• Vide Hoc

     

     Le Capitaine FracasseLes films de cape et d'épée, j'en raffolais quand j'étais petit. Capitaine Fracasse, Fanfan la Tulipe, Le capitan, La tour, Prends garde, Le bossu, j'en passe et des bretteurs. Les trois mousquetaires aussi, vu et lu en entier y compris sa suite, Vingt ans après et Le vicomte de Bragelonne.  Me reviennent pêle-mêle, Jean Marais, Gérard Barray et Stewart Granger qui incarnaient de vaillants et preux chevaliers.

    Donc, L'empereur de Paris, séance tenante, avec en tête, une vague image de Vidocq (2001), premier film français tournée en haute définition et son héros au masque de verre doré.

     

                 Vidocq : Photo Pitof

     

    Le présent n'a pas éclipsé mes souvenirs d'enfant. La mise en scène de L'empereur de Paris a certes du panache, mais ses protagonistes en manquent cruellement. L'histoire ne vaut pas tripette et l'hémoglobine en vrac ne compense nullement l'absence de ressort. Seul dans la salle, j'ai pu replonger dans le passé du présent, comme le dit si bien Saint Augustin. Le docteur de l'Église opère une distinction entre le temps externe, chronologique, et un temps interne, le temps vécu.
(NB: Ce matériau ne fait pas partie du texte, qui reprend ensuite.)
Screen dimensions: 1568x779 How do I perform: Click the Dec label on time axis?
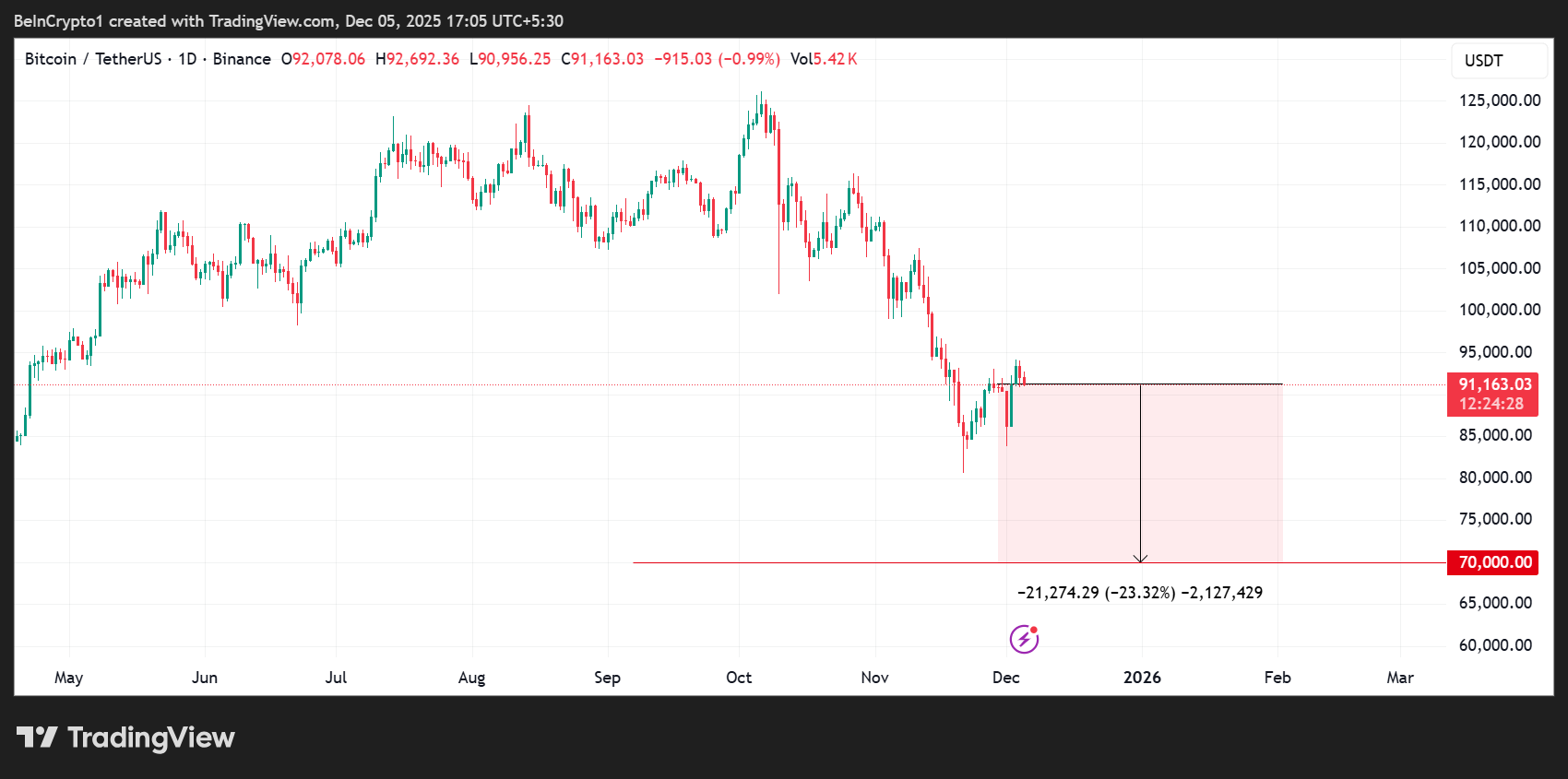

    "Pour pouvoir intérioriser le temps, l'âme le distend et il devient triple : le passé du présent, le présent du présent, et le futur du présent que l'on pourrait rendre de manière plus simple par mémoire, attention et  attente."  (Pour une philosophie de l'anthropocène, PUF, p.245).

     

            D'attente, je n'avais point; l' attention se dilua au galop.

    Merci à ma mémoire de m'avoir rendu ma cape et mon épée d'antan.